== TEXTO PARA ANALIZAR

Aunque quizá el mayor desafío para el director británico no se halle en la colosal deflagración, sino en la misma ideación del proyecto: obligarse a abandonar la set piece que ha consagrado buena parte de su carrera a depurar ‒ya sea a través de la ciencia-ficción o la acción‒ y los grandes temas que a menudo la movilizaban ‒el tiempo, la mecánica cuántica‒ para aventurarse en una obra que descansa pesadamente en lo contextual, sin altas ingenierías que la escuden. Lo que encontramos aquí es una plétora de personajes que hablan (y hablan mucho) en despachos y laboratorios, espacios anónimos en los que lentamente se urde la Historia entre conversaciones sobre fisión nuclear y estrategia militar. Hay un esforzado didactismo que busca no dejar a ningún espectador detrás, en la línea de Jonathan Fetter-Vorm y su novela gráfica Trinity: historia gráfica del Proyecto Manhattan. Hay genios con relieve ‒la franqueza del Albert Einstein de Tom Conti, el tosco pero sensible Edward Teller de Benny Safdie‒, mujeres en la sombra ‒la carnalidad de Florence Pugh, el estoicismo de Emily Blunt‒, fríos hombres del gobierno ‒unos gélidos Dane Deehan y Casey Affleck‒, militares ardientes ‒un enorme Matt Damon‒ y políticos sin escrúpulos ‒un Robert Downey Jr. de perfidia milimétrica‒. Y en todos ellos Nolan vuelca dosis ingentes de sinceridad y precisión, ramificadas en múltiples líneas temporales que saltan entre pasado, presente y futuro vía un montaje de Jennifer Lame que en ocasiones parece beber, en su vertiginoso virtuosismo, del de Joe Hutshing y Pietro Scalla en JFK: Caso abierto (JFK, Oliver Stone, 1991). Una Babel visual, en definitiva, cuya heterogeneidad es bellísimamente matizada por la fotografía de Hoyte Van Hoytema, que tanto brilla en el blanco y negro de la audiencia de Lewis Strauss (Downey Jr.) como en las ráfagas pesadillescas en las que su protagonista se imagina a sí mismo en el Apocalipsis nuclear.

====
== DATOS DE ENTRADA

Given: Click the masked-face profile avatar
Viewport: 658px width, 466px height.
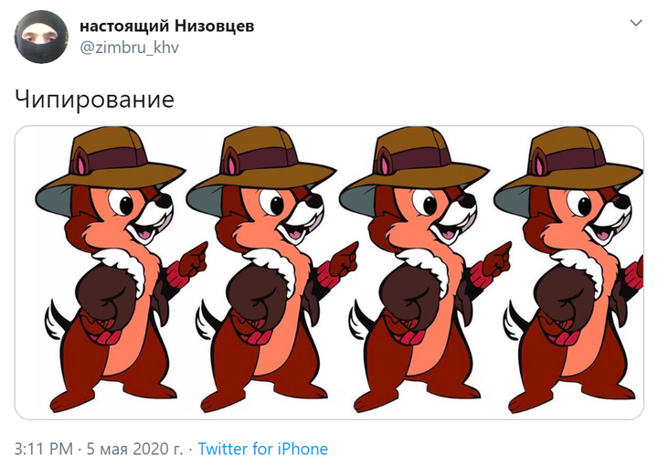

====

DETALLES DEL EJERCICIO: Retoma la crítica sobre la película de Nolan y sigue escribiéndola a partir de su última frase. El material va aparte y no forma parte de la crítica.

RESULTADO DEL EJERCICIO:
Oppenheimer, en su fragmentación salvaje, aspira a ser una crónica total no sólo del Proyecto Manhattan, sino del cambio de paradigma que este comportó para la humanidad. En ese sentido, estamos ante una película que aspira a ser al mismo tiempo un biopic, una clase magistral de física, un thriller de Guerra Fría antes de la Guerra Fría, uno judicial con el mccarthismo de fondo e incluso un drama conyugal con altas dosis de erotismo. Es la manera en la que Nolan se enfrenta a la Historia: desde la exhaustividad y la obsesión de atender a sus inagotables meandros, consciente de que sólo en la conciliación de los grandes titulares y los pequeños gestos puede forzar su lectura más honesta. No menos valiente es su retrato de J. Robert Oppenheimer (Cillian Murphy), que lejos de ofrecerse concluyente propone a un héroe esquivo y complejo, difícil de aprehender y al que con frecuencia hunde en una abstracción visual ligada a su titubeante ética nuclear. Su ambigüedad, sin embargo, no debe distraernos de la cuestión principal a la que apela su construcción: las aristas sociales del progreso científico y su uso al servicio de la guerra encuentran su impecable síntesis en una escena, tres personajes y dos puntos de vista. Allí, junto a un estanque, la triangulación entre Einstein, Oppenheimer y Strauss encierra el más bello (y sucinto) elogio del cineasta a una ciencia vigilada y domeñada por el poder político.